After recently loosing a drive in my RAID array I decided it's probably a good idea to monitor my server, my old server was a little HP ProLiant MicroServer Gen8 that was dual core and had 4gb (until I upgraded it to 8) and used to have an ELK stack running for log parsing and monitoring but it used way too much ram so had to be shutdown.
My new server is a lot more powerful and is an enterprise Dell R610 so there's room for a monitoring container or 5!
InfluxDB is a database built for time series so it's perfect for time based data.
It also has a powerful query language with useful functions, Grafana provides a nice UI for building out the queries which I've only had to not use once to build a custom query.
Elasticsearch is very powerful and can also be used with Grafana but I decided against it due to resource issues still and it's not worth it for my medium sized server.

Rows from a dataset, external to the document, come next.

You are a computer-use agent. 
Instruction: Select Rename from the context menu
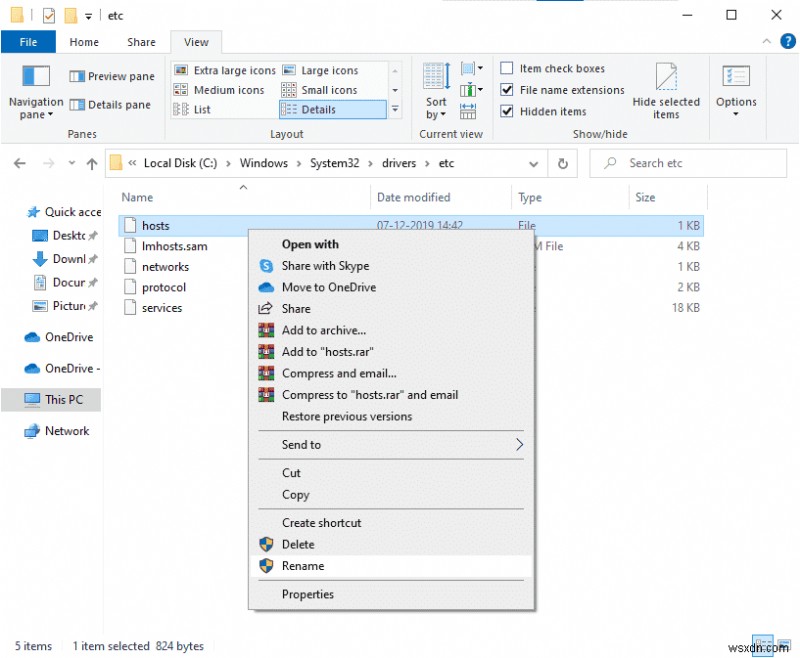(303, 566)
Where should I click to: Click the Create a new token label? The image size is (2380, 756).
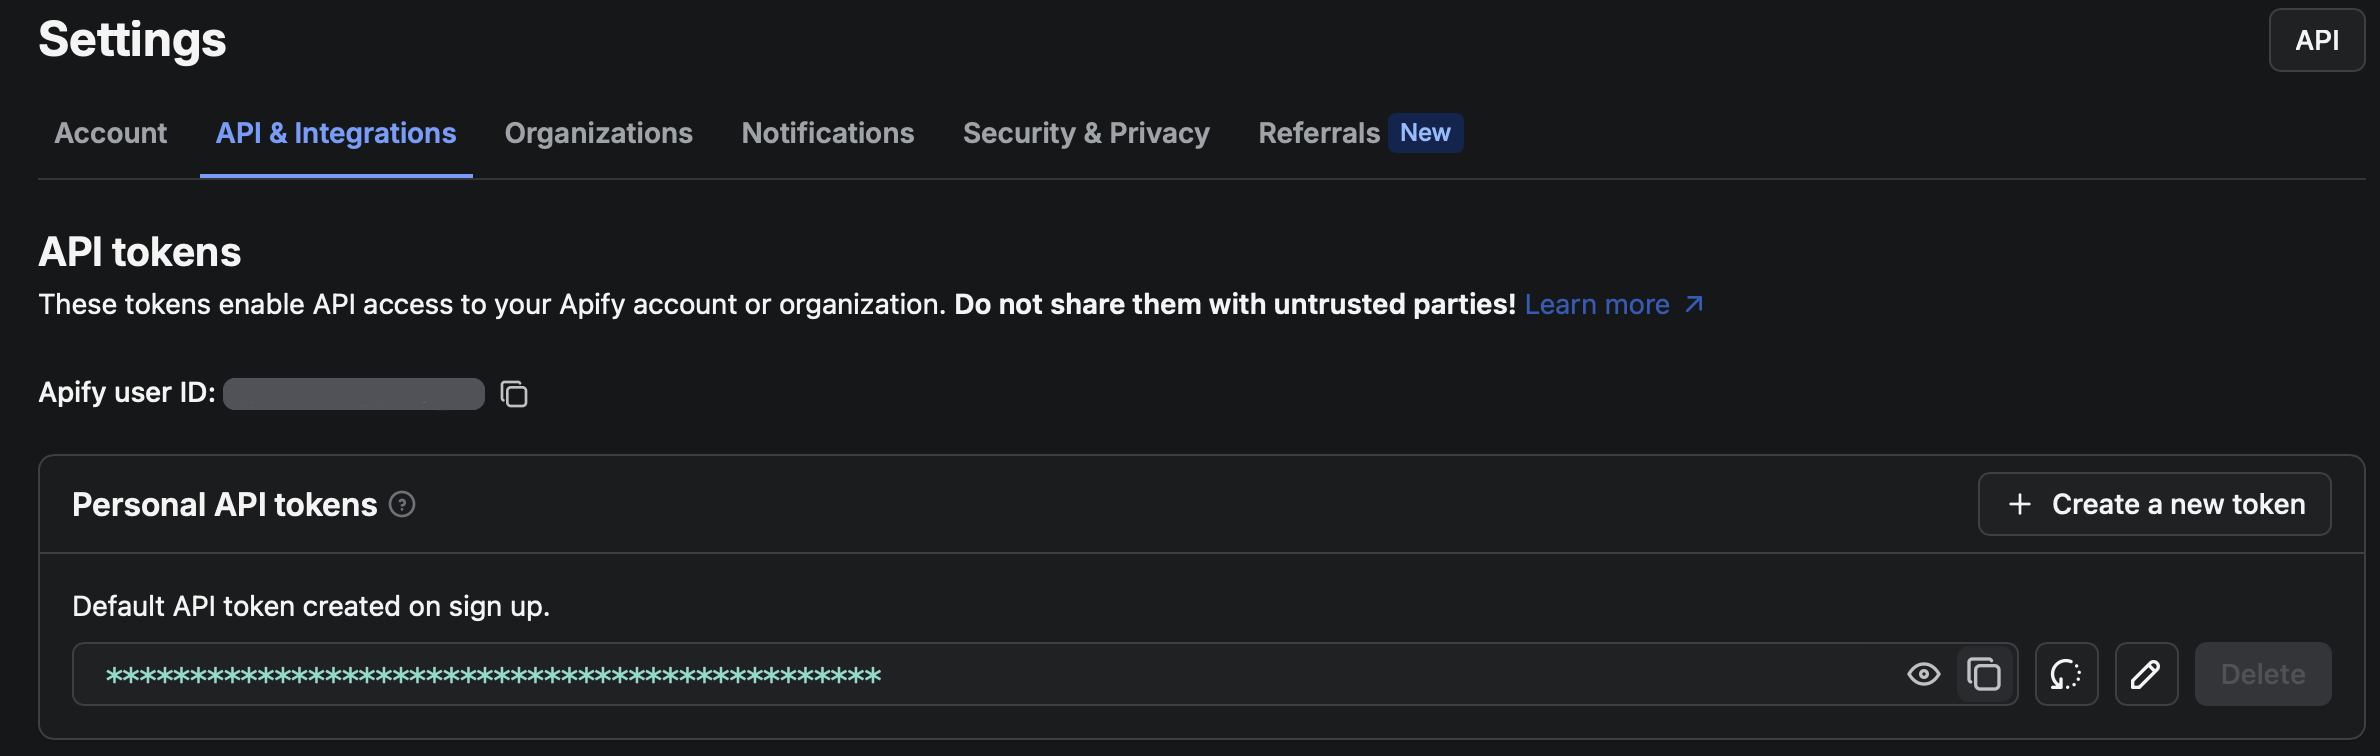pyautogui.click(x=2178, y=505)
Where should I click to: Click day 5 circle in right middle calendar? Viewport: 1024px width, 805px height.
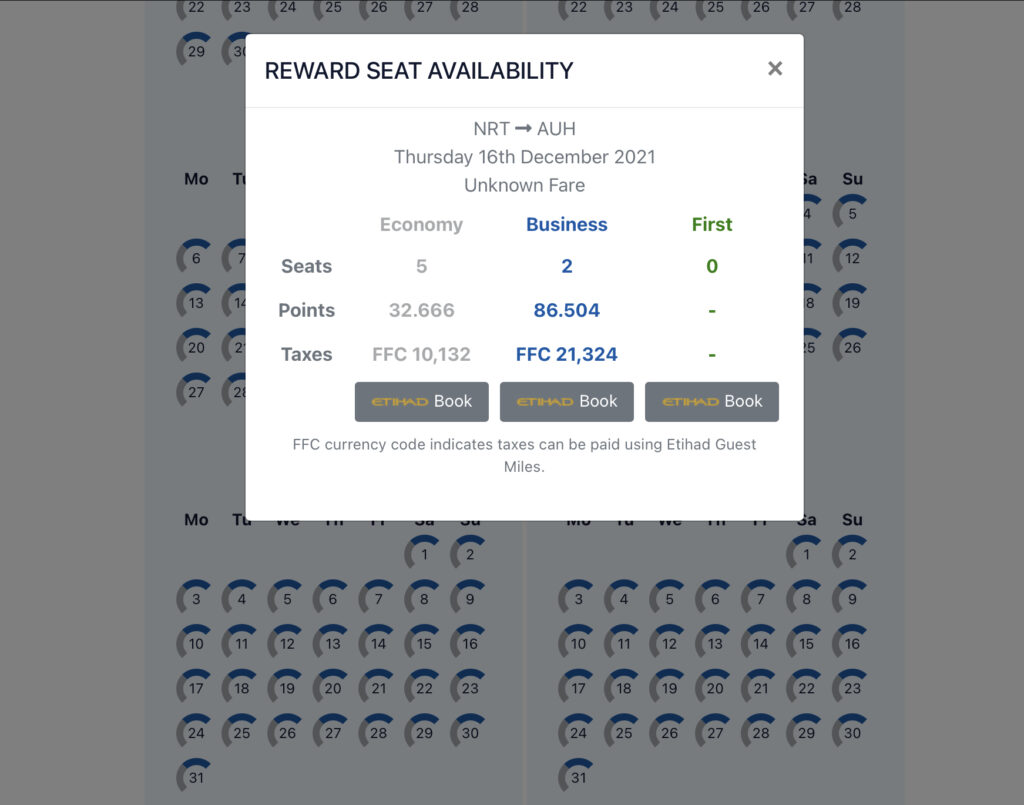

The ELK stack used Logstash to provide parsed data from logs to Elasticsearch which is what the L in ELK is.
Telegraf is similar to the their Metricbeat "plugin", it defines a bunch of inputs, outputs and processors in between. It has support for a lot of inputs by default, I haven't looked in to it yet but it looks simple enough to make a plugin using Go.
By default it sends host information over to InfluxDB such as cpu, ram, disk usage, kernel information etc. Personally I enabled the "docker", "filecount", "ipmi_sensor", "snmp", "snmp_trap", "net", "netstat" and "vsphere" inputs.
More to come on those inputs later.
I'm still playing around with Grafana and understanding everything it has to offer, I want to get more stats in to it from apps that are not supported in Telegraf but it's working well so far.